Zachary Startzman is all grown up. He's ready to graduate Friday from Everett Community College. In September, he'll be off to The Evergreen State College in Olympia.
He is well along on a road to success, but there have been rough patches.
Startzman, 20, was a foster child, along with his now 18-year-old brother, Alex, who starts at EvCC in the fall.
Zack was 11 when he and Alex were removed from their home. They came to live with their grandparents, Irene and Bradley Gilbert, of Arlington. Irene Bradley took classes to formally become their foster parent.
The boys had support from the state, but the Gilberts took on the heavy lifting of parenthood -- and also experienced the joys. Irene Gilbert is 70, and her husband is 75.
"We are so proud of Zack," his grandmother said Friday. "Zack and I have laughed about how we are two generations apart."
She remembers sitting through Startzman's taekwondo classes, going to school events, and checking homework. "We've done everything parents would do," she said.
"I got really lucky," said Startzman, a 2010 graduate of Arlington High School.
Along with his grandparents' love and support, Startzman has been helped by college programs that serve students who have been in foster care.
He was one of about 25 former foster youth in a program this year called EvCC Connect. Linda Summers, the program's educational planner and coordinator, said EvCC Connect offers support services, giving former foster children a better shot at achieving academic goals.
She said that about 500 young people age out of foster care in Washington each year. "Without significant intervention, fewer than 2 percent of foster youth are likely to attain a bachelor's degree," Summers said.
The state provides financial help for college students previously in foster care. In 2007, Summers said, the Legislature established the Washington Student Achievement Council Passport for Foster Youth Promise program. It awards up to $4,500 each academic year to eligible students attending community colleges or universities.
Statewide, Summers said, 400 students received Passport scholarships this year.
"Zack will be the first student on our campus to graduate with a Passport scholarship," Summers said. "He started here in fall 2010 and has been really inspiring. He is a great role model for other students to see what is possible."
In a separate program, Startzman is employed on campus as a peer mentor for students formerly in foster care. That job is through the College Success Foundation, an Issaquah-based nonprofit group helping students who have been in foster care.

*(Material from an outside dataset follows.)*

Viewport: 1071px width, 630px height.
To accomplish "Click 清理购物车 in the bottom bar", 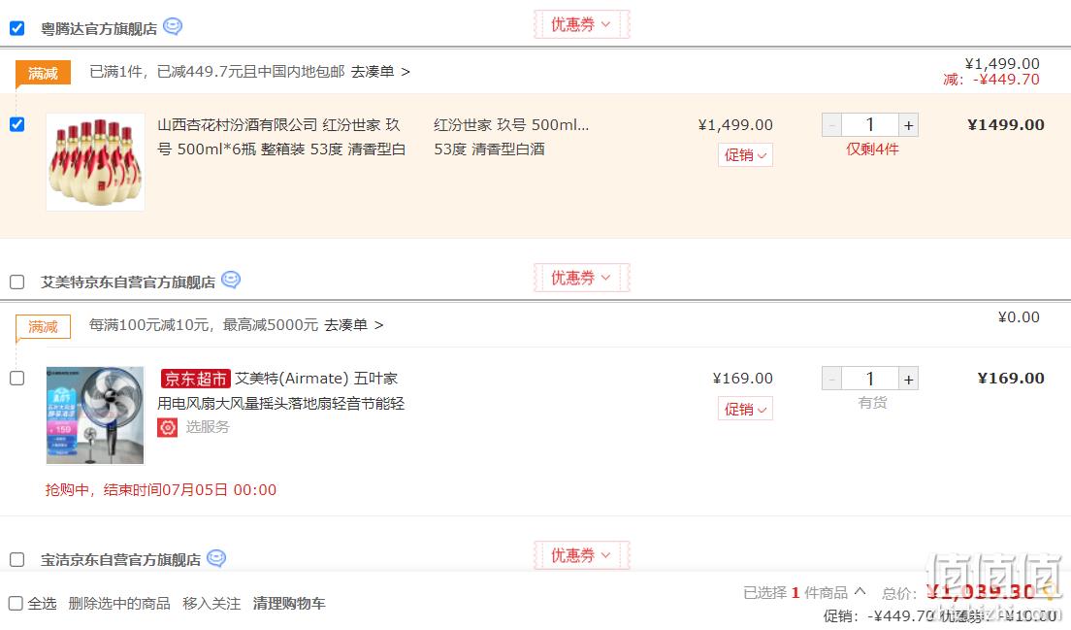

Startzman's efforts aren't all related to helping with schoolwork. Part of keeping students engaged is helping them feel comfortable at college. That can come from just meeting a friend.

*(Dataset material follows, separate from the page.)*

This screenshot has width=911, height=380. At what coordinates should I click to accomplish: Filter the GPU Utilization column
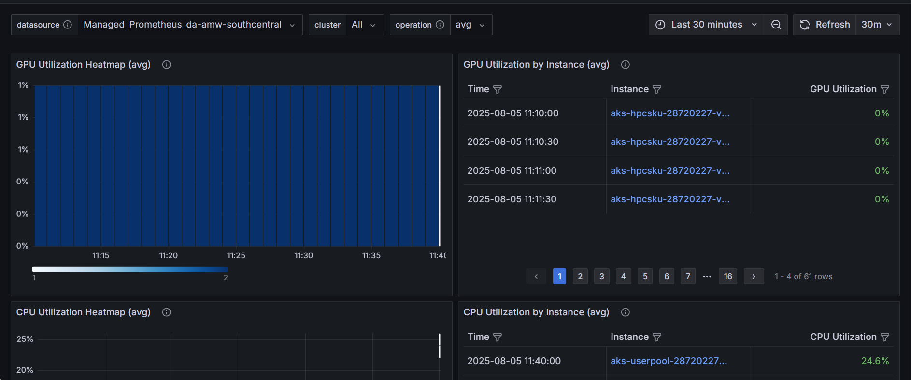[x=885, y=89]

"I've done different sorts of stuff -- resume workshops, but also taking everyone out for dinner or bowling. We want students to have friends on campus," said Startzman, who has commuted to EvCC from his grandparents' rural Arlington home.
He said many who were once in foster care struggle mightily. "The vast majority of these students are out on their own. They have to work a lot of hours," he said. "They are 18, 19, and working as hard as anyone twice their age, making barely any money and putting themselves through school."
Startzman worked at an outlet mall clothing store, but quit to devote more time to school. He knows how fortunate he has been living with his grandparents, and having their encouragement as he goes to college.
He remembers the transition of moving from Marysville to Arlington in middle school. "A lot of these kids can't look back, they don't want to," he said. "They're looking forward."
For Startzman, who is earning an associate's degree in philosophy, looking forward means a possible career working with nonprofit organizations. He will have grants and scholarships at Evergreen, but knows self-sufficiency is a must.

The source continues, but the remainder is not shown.